Por ter sido forte a guinada, é de se perguntar se a direção partidária (que
é, afinal, quem elabora e implementa uma nova orientação) preocupou-se, ao
longo do tempo, em estimular, no partido, a constituição de uma cultura
política correspondente à reformulação que se empreendia.
Se não se deu a devida atenção a isso, não há porque se surpreender quando
as bases partidárias, seus militantes, simpatizantes e intelectuais se
recusam a referendar o que se passa na cúpula, isto é, na parte do partido
que está efetivamente no governo. Afinal, toda e qualquer conversão política
colide com interesses e imaginários consolidados e só se viabiliza a partir
de complexos processos de educação e persuasão.

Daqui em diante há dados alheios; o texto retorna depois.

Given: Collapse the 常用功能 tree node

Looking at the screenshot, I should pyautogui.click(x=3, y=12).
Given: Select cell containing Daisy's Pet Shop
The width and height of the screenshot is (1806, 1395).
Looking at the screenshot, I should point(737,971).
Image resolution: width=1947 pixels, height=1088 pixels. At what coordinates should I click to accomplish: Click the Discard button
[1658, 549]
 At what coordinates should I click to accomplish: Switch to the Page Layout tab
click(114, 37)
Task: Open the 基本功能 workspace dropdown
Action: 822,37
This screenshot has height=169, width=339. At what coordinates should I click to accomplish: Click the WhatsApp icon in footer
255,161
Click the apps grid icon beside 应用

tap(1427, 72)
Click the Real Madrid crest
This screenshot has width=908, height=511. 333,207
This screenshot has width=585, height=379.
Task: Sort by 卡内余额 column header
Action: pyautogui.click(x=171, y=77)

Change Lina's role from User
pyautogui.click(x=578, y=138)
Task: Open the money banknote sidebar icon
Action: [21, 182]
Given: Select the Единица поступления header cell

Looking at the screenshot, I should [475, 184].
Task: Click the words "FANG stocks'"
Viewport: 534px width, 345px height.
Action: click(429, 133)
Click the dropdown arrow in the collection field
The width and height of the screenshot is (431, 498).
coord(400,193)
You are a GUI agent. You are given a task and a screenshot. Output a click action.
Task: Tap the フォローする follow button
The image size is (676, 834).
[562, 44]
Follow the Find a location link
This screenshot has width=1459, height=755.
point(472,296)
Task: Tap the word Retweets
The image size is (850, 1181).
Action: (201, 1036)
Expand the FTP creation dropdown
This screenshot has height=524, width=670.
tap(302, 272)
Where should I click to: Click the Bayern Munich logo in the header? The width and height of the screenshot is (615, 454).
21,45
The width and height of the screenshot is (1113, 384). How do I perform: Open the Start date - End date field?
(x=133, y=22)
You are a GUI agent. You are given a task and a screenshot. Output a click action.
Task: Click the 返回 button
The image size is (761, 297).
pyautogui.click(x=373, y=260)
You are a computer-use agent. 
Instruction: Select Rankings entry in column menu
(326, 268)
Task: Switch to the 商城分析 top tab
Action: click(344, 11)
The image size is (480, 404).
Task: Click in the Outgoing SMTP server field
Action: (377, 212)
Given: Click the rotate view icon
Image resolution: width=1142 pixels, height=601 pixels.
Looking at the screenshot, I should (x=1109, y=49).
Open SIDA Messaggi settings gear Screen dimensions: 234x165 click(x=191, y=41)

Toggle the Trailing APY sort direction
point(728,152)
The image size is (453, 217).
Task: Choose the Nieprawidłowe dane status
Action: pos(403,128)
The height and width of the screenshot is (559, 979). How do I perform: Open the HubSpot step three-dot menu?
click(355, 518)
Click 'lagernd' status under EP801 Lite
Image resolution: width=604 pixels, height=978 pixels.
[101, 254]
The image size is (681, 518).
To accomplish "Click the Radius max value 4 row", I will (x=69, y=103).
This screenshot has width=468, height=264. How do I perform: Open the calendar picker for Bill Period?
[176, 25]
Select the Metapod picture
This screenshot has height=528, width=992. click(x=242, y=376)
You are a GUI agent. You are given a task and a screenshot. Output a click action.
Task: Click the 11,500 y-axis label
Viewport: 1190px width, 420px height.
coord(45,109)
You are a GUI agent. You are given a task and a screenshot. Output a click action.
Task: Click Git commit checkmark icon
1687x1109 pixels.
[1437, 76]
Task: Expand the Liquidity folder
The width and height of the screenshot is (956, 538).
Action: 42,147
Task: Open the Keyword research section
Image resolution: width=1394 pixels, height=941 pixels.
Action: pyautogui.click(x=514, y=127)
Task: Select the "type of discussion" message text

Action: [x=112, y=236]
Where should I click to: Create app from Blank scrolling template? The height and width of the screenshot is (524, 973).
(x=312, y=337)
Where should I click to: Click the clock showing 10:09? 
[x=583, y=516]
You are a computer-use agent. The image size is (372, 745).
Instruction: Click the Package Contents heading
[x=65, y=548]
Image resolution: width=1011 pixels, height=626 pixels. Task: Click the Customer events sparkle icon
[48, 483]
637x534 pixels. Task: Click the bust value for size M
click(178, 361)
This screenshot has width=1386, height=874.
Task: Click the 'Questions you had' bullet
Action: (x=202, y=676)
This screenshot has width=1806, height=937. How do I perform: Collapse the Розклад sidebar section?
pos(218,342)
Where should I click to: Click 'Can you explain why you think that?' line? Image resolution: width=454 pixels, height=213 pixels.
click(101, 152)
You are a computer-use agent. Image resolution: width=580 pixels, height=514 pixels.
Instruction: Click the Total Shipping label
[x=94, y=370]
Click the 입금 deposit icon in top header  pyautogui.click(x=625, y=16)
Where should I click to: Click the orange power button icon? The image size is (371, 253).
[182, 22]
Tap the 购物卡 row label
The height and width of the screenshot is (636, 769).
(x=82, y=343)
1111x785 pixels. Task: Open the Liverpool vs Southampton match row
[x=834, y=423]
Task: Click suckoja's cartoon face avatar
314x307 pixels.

Não há como ser de esquerda no mundo de hoje sem fazer algum tipo de pacto
com o inimigo. O capitalismo não está por um fio, nem corre risco de vida,
tanto quanto não existe uma força social categoricamente posicionada em
favor de uma nova sociedade. Por isso, é impossível chegar ao governo e se
recusar a jogar o jogo com as regras já definidas. Pensar de outro modo é
fugir do terreno da política.
Não se trata de ter paciência infinita ou refugar na crítica, em nome de um
governo que mal completou meio ano de vida. Mas sim de compreender os fatos
duros da vida e os tempos específicos da política, contra os quais são
completamente inócuas as manifestações de indignação ética, moralizante ou
filosófica.
De qualquer modo, é preciso fixar com clareza os limites do pacto com o
inimigo. Parece ser exatamente essa a dificuldade atual do PT e de seu
governo. Não se está conseguindo estabelecer até onde irá o empenho em gerir
a crise, acalmar os mercados e arrumar a casa para o take off reformador.
Sem isso, uma esquerda de governo acaba por se dissolver como esquerda de
luta. Passa a não visualizar mais qualquer ruptura ou superação, mas apenas
uma mais competente gestão do existente.